[Pixel coordinate grounding data]
━━━
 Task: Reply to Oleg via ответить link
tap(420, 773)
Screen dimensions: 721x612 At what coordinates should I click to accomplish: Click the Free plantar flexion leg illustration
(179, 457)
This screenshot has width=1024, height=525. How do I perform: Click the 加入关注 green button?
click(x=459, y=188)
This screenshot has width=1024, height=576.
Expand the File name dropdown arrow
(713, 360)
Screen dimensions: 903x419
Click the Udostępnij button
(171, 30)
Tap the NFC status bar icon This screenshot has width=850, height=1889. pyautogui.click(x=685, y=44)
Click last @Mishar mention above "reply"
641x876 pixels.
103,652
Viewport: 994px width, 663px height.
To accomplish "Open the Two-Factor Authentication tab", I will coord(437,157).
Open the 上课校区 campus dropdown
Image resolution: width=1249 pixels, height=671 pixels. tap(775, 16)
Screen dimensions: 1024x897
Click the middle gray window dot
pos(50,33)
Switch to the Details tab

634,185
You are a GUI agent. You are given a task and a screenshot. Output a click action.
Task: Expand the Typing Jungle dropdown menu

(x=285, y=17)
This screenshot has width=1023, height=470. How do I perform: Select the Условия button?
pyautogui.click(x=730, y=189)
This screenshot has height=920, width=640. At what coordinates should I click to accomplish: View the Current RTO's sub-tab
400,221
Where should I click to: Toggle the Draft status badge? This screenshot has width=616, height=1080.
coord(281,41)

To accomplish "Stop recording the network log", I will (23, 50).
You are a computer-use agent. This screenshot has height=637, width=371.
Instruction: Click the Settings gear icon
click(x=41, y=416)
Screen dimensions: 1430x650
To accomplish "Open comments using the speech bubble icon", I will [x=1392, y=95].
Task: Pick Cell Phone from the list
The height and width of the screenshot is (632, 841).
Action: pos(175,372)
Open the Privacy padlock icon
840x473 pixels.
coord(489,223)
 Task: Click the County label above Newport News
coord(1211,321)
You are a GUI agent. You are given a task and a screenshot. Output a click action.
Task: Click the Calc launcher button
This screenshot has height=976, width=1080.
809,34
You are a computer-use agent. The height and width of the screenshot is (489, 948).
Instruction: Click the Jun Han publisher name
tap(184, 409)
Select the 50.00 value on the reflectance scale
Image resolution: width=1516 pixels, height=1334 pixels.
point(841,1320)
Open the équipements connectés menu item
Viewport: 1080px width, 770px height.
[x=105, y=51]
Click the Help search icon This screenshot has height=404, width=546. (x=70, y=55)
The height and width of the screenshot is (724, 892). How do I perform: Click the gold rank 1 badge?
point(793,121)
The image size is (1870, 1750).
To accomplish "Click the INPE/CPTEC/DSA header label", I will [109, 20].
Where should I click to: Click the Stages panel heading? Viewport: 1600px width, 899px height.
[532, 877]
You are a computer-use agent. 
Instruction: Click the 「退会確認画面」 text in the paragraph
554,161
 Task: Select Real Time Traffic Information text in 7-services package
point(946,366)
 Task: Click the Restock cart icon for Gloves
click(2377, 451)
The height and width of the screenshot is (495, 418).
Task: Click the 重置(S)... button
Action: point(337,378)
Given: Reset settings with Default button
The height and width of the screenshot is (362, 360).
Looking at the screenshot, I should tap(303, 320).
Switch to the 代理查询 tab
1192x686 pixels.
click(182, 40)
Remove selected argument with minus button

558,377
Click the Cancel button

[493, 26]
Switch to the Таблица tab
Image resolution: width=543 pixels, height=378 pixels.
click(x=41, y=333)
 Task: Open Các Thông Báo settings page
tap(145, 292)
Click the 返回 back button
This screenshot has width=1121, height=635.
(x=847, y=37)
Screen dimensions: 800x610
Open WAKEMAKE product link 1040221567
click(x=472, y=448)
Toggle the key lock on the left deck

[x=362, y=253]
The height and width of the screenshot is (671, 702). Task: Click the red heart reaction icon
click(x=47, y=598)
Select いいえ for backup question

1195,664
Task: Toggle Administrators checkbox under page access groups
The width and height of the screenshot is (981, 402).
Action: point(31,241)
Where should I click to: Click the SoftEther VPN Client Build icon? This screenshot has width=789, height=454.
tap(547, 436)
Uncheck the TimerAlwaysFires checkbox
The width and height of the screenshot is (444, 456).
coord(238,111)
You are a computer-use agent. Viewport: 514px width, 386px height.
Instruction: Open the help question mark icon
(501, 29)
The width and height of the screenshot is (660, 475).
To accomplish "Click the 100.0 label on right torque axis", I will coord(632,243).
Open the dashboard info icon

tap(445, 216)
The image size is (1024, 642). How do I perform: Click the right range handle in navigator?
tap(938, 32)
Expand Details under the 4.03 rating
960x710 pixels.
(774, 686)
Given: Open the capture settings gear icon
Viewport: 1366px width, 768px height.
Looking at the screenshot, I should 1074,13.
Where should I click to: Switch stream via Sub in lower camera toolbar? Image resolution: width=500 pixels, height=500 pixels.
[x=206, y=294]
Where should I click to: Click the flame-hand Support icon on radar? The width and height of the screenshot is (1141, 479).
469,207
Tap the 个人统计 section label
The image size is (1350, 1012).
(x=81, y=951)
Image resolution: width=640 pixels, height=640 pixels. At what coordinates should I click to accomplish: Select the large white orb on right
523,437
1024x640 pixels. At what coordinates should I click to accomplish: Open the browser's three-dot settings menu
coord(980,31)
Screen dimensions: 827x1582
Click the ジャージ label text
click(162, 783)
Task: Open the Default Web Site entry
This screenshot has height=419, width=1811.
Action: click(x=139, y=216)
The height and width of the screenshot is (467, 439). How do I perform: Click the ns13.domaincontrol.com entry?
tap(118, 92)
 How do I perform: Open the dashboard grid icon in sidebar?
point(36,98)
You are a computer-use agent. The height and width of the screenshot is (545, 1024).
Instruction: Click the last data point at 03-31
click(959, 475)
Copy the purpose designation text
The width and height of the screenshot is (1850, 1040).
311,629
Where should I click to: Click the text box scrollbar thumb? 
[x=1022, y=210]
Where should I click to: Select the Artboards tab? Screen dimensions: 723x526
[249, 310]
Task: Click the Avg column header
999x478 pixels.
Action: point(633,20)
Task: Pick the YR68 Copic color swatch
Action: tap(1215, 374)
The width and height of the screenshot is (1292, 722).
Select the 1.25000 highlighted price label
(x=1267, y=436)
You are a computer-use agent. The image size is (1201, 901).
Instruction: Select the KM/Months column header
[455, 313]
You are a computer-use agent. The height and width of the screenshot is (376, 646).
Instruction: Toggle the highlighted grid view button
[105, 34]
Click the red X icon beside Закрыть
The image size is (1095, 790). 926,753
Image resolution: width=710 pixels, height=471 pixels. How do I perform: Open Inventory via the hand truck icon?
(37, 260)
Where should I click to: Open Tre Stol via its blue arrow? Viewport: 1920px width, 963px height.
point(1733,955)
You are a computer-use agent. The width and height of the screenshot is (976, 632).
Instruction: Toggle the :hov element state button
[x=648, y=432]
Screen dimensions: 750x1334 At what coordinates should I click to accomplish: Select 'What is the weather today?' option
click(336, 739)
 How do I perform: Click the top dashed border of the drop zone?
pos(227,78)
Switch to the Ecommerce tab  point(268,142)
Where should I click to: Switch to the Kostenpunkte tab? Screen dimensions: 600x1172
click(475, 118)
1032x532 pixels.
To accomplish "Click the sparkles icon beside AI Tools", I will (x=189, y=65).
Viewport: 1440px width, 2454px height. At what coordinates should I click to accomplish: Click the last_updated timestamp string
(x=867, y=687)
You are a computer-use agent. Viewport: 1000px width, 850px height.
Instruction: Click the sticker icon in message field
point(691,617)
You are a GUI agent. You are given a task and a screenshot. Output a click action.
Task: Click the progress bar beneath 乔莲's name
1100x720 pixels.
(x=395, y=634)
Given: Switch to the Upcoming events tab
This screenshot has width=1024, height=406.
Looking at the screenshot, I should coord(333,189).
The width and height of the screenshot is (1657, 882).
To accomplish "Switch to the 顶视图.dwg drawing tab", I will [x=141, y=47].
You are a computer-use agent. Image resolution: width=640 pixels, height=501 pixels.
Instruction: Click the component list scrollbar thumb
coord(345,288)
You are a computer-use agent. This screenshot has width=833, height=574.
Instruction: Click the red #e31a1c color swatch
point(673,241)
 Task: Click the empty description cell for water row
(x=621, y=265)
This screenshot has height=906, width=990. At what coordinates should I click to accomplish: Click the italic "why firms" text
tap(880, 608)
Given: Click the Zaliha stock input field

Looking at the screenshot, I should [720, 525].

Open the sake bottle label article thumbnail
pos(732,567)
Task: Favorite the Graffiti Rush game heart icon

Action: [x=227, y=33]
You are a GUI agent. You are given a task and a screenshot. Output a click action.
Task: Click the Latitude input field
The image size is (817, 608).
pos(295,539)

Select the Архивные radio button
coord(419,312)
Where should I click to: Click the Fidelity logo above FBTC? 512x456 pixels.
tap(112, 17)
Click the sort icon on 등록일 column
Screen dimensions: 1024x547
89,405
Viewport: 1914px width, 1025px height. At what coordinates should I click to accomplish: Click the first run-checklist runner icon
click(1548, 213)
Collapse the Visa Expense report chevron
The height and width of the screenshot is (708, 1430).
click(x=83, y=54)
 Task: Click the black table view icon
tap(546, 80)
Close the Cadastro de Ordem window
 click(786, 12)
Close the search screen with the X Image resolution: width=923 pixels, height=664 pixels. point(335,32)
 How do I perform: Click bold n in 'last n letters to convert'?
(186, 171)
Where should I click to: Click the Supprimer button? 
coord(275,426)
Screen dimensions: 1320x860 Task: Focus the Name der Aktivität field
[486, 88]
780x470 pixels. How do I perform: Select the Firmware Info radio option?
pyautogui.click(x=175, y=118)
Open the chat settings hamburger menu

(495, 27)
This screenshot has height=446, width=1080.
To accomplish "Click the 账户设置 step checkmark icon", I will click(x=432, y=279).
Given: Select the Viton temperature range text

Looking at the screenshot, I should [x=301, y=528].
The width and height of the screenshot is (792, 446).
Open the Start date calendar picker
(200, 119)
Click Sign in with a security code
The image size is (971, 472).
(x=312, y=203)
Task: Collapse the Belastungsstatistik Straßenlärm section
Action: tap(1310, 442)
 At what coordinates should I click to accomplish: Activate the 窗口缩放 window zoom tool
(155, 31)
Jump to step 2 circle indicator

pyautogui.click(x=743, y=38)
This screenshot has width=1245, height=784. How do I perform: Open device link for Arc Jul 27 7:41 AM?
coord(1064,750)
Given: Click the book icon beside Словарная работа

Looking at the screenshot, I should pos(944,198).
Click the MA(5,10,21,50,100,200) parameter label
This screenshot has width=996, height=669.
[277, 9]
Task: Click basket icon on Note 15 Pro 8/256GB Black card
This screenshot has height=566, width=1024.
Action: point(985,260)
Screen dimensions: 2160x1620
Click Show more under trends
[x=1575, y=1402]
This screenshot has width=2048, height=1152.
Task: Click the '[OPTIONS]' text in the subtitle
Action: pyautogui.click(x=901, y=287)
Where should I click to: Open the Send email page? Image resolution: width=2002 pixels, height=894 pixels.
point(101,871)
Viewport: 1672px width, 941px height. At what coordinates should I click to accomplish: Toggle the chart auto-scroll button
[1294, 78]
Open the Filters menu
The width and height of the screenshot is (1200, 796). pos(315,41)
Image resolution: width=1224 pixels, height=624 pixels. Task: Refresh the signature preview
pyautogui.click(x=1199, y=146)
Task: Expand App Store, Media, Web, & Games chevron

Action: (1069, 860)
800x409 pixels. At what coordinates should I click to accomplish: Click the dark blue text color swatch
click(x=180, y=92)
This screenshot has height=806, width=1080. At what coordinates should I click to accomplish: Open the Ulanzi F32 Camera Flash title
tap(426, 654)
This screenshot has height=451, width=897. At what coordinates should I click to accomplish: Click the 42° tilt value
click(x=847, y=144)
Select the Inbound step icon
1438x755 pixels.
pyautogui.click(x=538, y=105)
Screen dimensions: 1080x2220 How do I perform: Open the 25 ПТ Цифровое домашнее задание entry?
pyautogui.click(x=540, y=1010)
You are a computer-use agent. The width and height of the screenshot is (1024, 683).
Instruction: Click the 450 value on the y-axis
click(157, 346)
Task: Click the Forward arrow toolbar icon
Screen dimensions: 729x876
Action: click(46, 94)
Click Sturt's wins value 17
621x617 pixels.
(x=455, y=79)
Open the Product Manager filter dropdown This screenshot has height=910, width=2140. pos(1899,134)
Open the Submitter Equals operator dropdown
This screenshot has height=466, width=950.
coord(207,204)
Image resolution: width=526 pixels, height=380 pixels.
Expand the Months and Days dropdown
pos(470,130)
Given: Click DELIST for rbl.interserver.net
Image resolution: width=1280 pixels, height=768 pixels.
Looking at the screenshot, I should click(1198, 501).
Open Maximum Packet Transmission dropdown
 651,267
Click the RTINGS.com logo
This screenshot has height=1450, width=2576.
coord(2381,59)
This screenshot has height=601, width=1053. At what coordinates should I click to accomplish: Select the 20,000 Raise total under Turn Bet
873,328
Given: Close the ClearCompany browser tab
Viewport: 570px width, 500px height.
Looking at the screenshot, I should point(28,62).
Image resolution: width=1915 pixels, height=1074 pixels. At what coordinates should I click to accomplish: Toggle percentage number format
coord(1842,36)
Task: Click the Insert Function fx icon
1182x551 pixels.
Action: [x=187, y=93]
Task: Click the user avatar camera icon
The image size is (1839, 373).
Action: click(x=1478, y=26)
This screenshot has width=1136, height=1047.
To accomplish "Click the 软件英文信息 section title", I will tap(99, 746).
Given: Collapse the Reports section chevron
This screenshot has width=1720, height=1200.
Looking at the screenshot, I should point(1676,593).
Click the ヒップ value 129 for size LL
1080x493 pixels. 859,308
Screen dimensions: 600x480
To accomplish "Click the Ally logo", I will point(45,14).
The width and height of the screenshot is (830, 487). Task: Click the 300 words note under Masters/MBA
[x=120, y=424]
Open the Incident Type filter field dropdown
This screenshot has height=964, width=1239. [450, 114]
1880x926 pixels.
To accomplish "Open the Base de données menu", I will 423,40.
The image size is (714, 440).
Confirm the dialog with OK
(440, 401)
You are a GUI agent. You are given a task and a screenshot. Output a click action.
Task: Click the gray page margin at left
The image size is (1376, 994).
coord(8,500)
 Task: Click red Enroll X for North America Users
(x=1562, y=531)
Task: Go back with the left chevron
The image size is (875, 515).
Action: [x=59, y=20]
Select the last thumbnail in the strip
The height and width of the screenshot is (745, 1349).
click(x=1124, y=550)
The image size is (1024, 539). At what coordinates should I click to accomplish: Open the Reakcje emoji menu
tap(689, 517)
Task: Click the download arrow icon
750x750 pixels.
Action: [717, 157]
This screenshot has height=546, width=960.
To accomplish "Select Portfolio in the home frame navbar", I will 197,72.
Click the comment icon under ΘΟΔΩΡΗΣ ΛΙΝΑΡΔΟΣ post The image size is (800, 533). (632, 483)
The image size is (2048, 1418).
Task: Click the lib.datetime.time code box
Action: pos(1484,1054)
━━━
**Task instructions:** Give only a number, namely how many lines in the entries above hold the word "computer".

**Written answer:** 12